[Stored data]
------------------------------------------------------------------------
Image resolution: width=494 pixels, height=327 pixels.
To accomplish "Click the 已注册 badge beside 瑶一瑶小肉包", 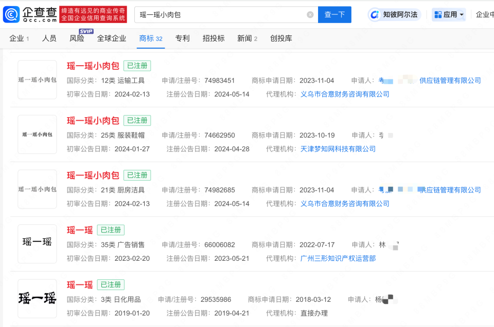I will point(137,66).
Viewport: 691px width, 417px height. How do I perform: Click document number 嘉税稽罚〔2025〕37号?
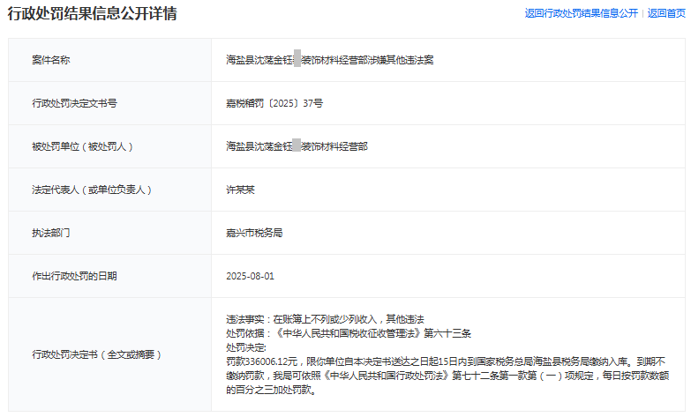tap(274, 103)
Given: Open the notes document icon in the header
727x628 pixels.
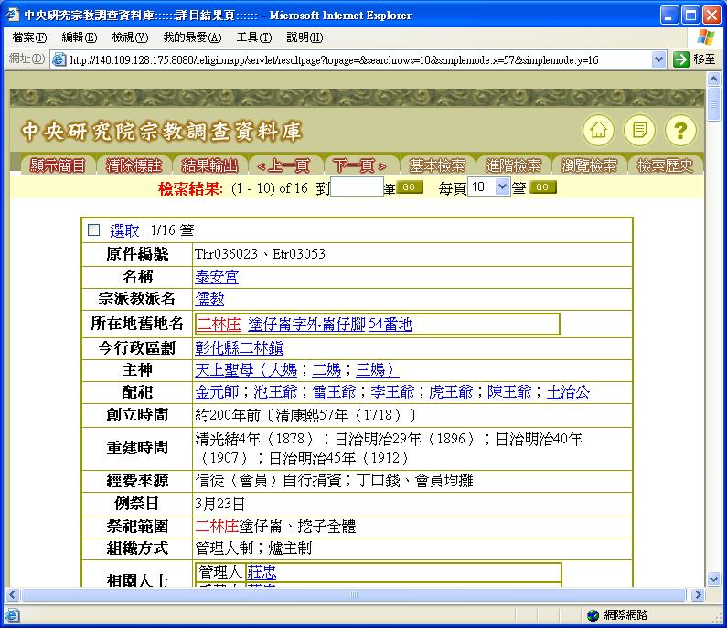Looking at the screenshot, I should (x=639, y=130).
------------------------------------------------------------------------
[WHAT THE TASK REQUIRES] The required output is the lines from the one containing "Viewport: 691px width, 417px" through the end of the records above, reproduced exactly, with no pictures.

[ANSWER FOR THE TASK]
Viewport: 691px width, 417px height. How do I perform: Click document number 嘉税稽罚〔2025〕37号?
tap(274, 103)
Given: Open the notes document icon in the header
727x628 pixels.
Looking at the screenshot, I should (x=639, y=130).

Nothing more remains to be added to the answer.